FORD: China has been using herbs for human treatment for thousands of years, and Dr. Guo is applying the know-how to fish, using western scientific techniques. The approach is preventative. The idea is to boost the immune system before the fish get sick.
[WATER TANK SOUNDS]
FORD: At the hatchery, Zhang had a steep learning curve. In the early days, she lost a lot of fish because she failed to recognize when they weren’t feeling well. Today, she’s proud of her results. In the last half year, she’s only had four deaths.
ZHANG [translated with voiceover]: When we discover the fish are about to get sick, we take action.
FORD: Zhang says the herbal treatment costs more than cheap antibiotics, but in the long run, she believes, she’ll come out ahead, and other farmers will want to copy her.
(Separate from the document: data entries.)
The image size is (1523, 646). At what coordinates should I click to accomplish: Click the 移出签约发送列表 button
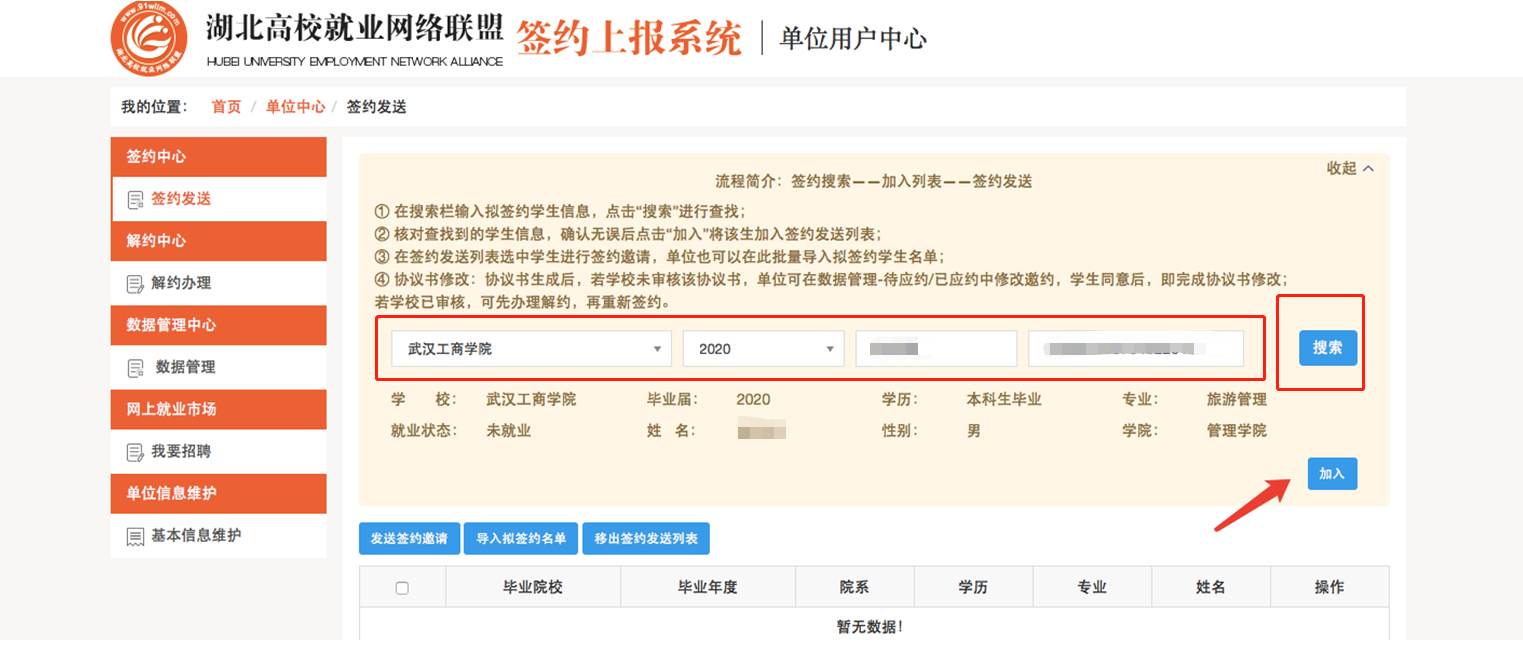click(645, 539)
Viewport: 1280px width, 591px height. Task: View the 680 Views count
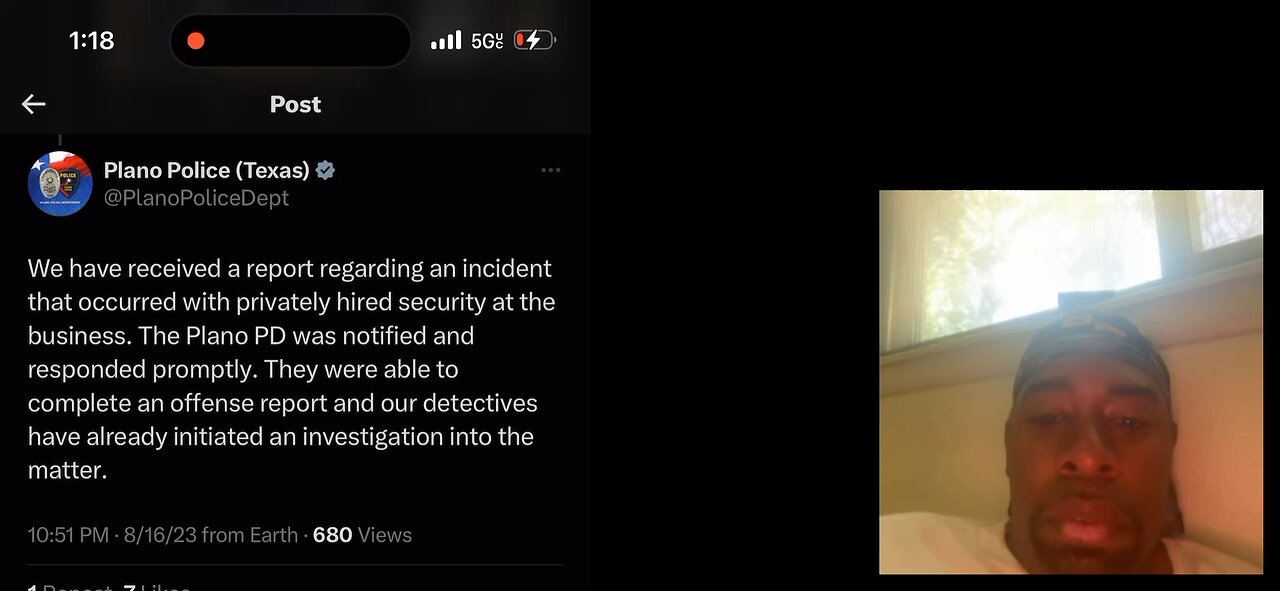[x=362, y=535]
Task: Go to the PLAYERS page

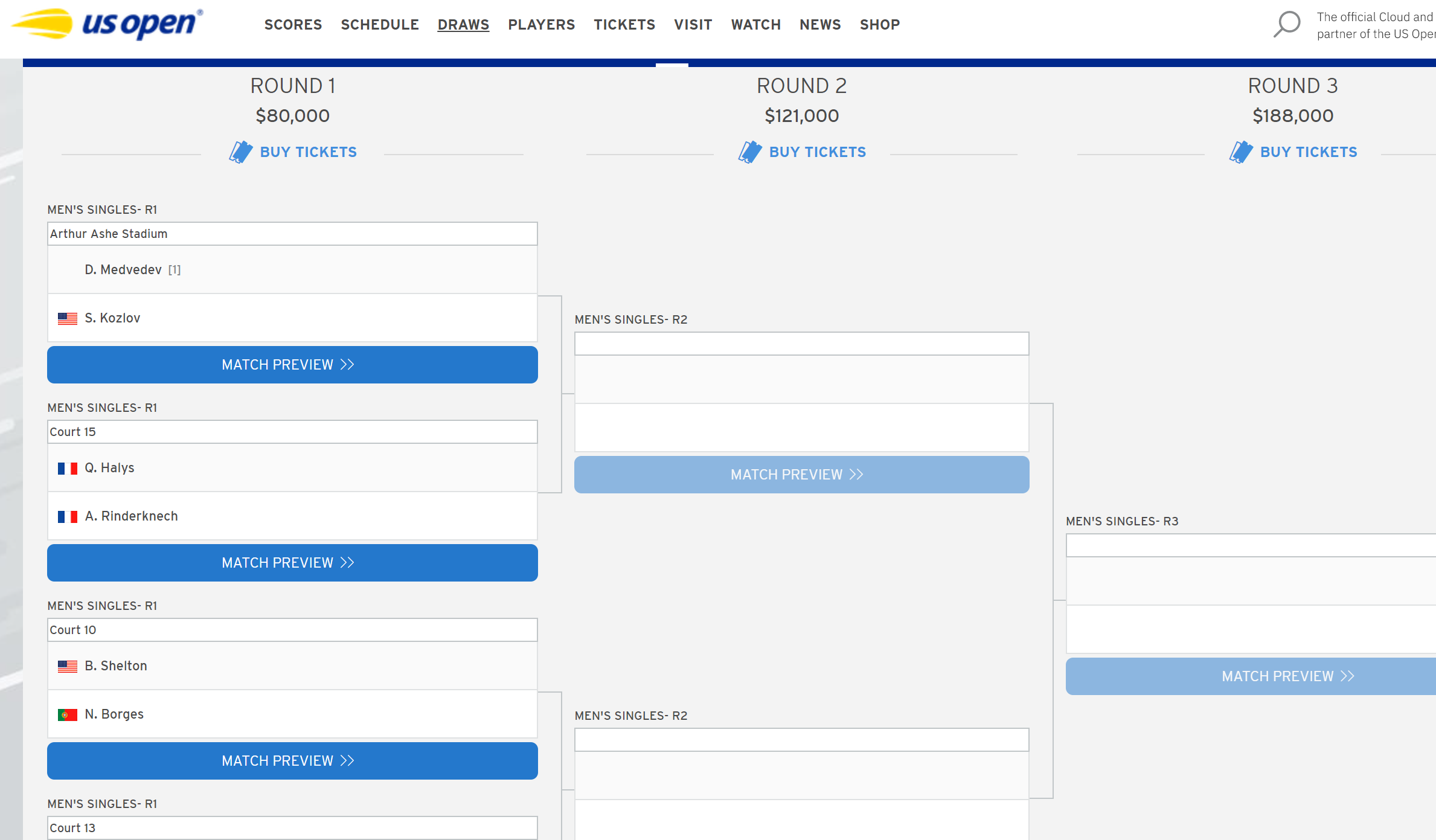Action: [541, 25]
Professor Guo says, however, it will be a while before cost of herbal treatments certified for fish will come down. For one, there are not enough researchers knowledgeable about fish, Chinese medicine and agriculture. And those that are, are likely to find more lucrative jobs. But the government is concerned about the quality of the fish, and the falling Tilapia exports.
[LI SHUMIN SPEAKING IN CHINESE]
FORD: Fisheries Bureau Deputy Director General, Li Shumin, says he’d like Americans to eat more tilapia, and he emphasizes that not only the government but also industry is now doing safety inspections before exporting to the U.S. At the end of the day, it may well be increasingly affluent and health-conscious Chinese consumers who start driving the change.
[RESTAURANT SOUNDS AND MUSIC]
FORD: Back in Beijing, at this Chairman Mao themed restaurant, an itinerant singer belts out songs for $7 a pop. My dinner party goes to a white-tiled fish tank as big as a queen-sized bed, to choose our dinner…live.
[SOUND OF FISH FLOPPING]
FORD: Our dinner has a tiny green fish-shaped tag on its fin, with a QR code.
So you just scanned it. And what does it tell us?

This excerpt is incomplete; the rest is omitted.